Cross-chain Token transfer

The cross-chain transfer of tokens between Cosmos-based chains is possible using Inter-Blockchain Communication (IBC) Protocol. Refer the IBC Documentation here.
Run the following to transfer tokens between two accounts located on seperate chains
hid-noded tx ibc-transfer transfer <source-ibc-port> <source-ibc-channel> <destination-chain-wallet-address> <amount> --from <source-chain-wallet-address>


Modes of Operation

The hid-node can be run in three modes:

Full Node

This node stores the complete state of blockchain. However, it does not actively participate in the validation process.
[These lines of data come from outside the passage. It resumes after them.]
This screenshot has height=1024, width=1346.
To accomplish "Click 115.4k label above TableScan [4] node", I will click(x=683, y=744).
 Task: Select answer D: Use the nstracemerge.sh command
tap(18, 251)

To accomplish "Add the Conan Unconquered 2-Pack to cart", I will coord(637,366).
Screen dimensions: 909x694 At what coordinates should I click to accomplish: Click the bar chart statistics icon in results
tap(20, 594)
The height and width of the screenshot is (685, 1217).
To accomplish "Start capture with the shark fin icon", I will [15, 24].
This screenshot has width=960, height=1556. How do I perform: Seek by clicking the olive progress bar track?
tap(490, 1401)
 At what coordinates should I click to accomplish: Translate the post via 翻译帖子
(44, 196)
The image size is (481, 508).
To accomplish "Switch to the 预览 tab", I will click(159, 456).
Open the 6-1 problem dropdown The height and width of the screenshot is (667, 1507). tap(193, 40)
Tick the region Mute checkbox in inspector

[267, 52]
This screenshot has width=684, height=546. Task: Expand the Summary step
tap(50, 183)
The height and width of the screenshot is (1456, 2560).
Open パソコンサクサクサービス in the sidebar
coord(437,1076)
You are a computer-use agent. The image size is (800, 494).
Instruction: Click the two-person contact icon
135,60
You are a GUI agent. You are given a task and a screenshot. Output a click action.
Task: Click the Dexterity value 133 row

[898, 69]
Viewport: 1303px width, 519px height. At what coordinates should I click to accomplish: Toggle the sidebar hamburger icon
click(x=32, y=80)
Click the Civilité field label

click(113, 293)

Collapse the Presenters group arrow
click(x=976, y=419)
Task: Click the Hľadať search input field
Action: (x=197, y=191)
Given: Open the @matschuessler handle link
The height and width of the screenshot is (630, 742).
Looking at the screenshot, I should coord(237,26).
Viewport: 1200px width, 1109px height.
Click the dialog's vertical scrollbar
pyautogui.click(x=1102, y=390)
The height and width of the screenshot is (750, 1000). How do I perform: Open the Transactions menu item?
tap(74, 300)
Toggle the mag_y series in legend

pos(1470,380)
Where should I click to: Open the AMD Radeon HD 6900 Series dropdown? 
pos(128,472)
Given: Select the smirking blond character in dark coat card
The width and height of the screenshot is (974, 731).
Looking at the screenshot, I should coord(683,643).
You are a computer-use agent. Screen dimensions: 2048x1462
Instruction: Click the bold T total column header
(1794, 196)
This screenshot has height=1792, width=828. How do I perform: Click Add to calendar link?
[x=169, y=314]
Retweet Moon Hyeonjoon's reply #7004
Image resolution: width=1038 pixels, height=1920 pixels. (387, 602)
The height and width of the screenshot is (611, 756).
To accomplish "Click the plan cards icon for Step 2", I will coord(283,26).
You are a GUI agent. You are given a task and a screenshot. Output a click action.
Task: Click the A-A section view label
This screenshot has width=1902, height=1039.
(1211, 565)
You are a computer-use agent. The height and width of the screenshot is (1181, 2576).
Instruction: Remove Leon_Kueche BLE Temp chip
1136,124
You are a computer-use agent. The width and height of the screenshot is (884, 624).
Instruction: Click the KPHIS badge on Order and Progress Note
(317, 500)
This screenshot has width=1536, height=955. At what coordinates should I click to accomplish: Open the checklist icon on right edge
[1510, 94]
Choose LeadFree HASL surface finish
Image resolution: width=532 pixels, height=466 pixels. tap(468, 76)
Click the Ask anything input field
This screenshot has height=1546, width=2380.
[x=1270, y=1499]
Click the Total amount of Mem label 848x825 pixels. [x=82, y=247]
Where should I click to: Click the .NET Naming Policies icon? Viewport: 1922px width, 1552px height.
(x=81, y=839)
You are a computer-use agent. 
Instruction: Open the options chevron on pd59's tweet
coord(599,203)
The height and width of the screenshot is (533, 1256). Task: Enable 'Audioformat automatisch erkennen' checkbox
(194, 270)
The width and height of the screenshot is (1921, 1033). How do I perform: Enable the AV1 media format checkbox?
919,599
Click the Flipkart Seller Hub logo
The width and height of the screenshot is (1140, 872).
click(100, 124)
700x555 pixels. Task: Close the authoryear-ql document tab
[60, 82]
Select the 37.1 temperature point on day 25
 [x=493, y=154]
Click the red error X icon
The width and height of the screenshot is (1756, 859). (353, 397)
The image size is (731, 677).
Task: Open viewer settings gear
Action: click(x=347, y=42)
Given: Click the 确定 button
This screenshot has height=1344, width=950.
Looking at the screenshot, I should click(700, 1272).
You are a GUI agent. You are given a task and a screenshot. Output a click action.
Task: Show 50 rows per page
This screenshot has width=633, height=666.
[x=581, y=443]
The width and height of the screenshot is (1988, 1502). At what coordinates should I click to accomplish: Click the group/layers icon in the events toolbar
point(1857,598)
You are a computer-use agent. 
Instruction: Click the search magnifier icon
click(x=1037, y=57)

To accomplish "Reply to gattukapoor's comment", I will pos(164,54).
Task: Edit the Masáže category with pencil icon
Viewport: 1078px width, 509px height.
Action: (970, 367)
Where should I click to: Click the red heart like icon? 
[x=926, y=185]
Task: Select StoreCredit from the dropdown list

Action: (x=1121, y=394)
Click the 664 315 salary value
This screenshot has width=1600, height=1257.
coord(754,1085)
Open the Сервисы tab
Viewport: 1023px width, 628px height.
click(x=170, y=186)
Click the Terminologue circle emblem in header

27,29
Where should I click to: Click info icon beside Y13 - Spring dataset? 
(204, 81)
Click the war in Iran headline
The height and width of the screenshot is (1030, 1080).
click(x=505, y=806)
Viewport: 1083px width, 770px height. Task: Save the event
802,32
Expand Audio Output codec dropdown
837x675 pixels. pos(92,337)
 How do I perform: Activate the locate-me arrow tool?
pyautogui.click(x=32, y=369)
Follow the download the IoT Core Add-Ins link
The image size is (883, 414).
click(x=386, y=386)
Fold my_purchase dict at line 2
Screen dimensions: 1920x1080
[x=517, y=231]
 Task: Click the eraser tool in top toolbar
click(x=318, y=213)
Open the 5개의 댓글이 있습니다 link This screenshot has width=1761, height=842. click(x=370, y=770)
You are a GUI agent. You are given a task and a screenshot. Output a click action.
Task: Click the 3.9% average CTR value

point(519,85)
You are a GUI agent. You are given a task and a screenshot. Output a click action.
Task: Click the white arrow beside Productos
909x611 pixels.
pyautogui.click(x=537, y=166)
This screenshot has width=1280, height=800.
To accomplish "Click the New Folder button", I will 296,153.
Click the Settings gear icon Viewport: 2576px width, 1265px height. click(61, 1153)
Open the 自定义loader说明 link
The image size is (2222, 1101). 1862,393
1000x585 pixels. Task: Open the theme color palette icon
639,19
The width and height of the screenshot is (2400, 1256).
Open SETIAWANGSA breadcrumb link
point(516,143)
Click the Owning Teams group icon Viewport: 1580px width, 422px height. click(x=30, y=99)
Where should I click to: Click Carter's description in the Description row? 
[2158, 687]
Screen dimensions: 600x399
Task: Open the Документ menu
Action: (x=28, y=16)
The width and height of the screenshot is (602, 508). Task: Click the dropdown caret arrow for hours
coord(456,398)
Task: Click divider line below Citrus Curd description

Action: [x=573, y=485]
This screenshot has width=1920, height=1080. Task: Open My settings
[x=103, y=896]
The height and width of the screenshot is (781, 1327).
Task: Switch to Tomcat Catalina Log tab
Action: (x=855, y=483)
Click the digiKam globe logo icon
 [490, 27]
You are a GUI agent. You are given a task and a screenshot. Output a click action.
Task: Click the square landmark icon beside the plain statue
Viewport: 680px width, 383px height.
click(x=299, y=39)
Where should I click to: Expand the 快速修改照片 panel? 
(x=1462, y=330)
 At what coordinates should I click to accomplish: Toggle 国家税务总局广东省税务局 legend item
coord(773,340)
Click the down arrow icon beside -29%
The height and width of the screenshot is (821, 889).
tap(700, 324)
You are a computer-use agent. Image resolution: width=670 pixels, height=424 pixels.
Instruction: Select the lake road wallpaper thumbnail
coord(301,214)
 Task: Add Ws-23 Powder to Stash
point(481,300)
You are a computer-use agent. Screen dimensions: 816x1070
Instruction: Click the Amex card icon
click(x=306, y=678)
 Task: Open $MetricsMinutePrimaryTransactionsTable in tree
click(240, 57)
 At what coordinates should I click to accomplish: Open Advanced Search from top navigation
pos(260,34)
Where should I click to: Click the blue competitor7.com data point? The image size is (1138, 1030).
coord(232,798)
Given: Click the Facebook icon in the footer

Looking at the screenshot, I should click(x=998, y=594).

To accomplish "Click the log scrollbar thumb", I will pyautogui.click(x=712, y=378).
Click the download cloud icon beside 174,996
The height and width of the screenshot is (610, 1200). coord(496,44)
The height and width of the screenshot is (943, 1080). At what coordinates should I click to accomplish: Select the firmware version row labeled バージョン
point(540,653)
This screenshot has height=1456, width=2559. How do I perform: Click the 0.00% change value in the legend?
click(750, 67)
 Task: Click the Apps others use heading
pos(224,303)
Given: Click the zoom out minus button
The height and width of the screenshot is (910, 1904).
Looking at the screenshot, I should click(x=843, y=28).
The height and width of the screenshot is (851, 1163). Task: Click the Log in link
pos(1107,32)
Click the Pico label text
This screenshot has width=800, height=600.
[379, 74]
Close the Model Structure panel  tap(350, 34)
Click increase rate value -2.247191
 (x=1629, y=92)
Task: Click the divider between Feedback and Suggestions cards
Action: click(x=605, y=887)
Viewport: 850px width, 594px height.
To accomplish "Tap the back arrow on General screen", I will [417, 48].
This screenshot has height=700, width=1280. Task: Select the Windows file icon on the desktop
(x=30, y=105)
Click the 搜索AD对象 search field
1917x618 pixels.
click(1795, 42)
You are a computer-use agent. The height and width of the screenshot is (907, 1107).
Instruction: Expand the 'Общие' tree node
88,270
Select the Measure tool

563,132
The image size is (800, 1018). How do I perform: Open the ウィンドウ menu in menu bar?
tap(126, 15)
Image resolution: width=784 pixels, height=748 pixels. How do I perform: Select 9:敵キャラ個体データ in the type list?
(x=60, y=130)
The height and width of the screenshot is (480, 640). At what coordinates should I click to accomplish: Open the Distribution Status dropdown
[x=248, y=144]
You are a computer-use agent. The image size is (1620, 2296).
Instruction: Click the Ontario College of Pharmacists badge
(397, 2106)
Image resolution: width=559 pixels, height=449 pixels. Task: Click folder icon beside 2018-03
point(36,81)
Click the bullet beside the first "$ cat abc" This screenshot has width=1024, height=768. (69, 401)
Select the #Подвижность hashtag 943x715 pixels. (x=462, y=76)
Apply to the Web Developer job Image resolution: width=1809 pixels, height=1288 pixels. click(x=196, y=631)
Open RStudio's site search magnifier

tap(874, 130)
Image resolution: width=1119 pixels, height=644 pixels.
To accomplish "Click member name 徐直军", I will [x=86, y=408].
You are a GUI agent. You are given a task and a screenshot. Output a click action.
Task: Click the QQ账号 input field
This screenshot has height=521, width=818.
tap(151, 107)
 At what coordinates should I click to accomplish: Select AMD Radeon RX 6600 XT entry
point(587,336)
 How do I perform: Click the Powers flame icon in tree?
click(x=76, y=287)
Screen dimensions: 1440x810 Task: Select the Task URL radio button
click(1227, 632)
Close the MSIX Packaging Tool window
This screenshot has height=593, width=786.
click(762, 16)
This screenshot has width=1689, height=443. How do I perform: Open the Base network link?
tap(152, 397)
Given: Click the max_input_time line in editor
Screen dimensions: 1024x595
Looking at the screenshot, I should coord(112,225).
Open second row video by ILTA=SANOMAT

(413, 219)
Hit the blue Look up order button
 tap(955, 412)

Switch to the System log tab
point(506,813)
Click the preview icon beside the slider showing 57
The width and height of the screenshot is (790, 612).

Every connected node, by default, is a full node.

Validator Node

It is a full node, which has a significant stake in the network and activately takes part in the validation process.

Seed Node

It's purpose is to introduce newly connected nodes, to other nodes in the network, and disconnects after doing so.
In order to run in seed mode, set pex = true and seed_mode = true in <hid-node config dir>/config/config.toml

Sentry Node Architecture

In order to mitigate DDoS or similar attacks on the validator node, it is recommended to spin a full node, which will be connected to the full node. This architecture is known as Sentry Node Architecture.
The Validator Node is isolated from the outside world, through private subnetting. The Sentry node is connected to the Validator Node. RPC Endpoint and Node ID of Sentry Node are exposed for everyone to connect with. Sentry Node can be thought of as a reverse proxy.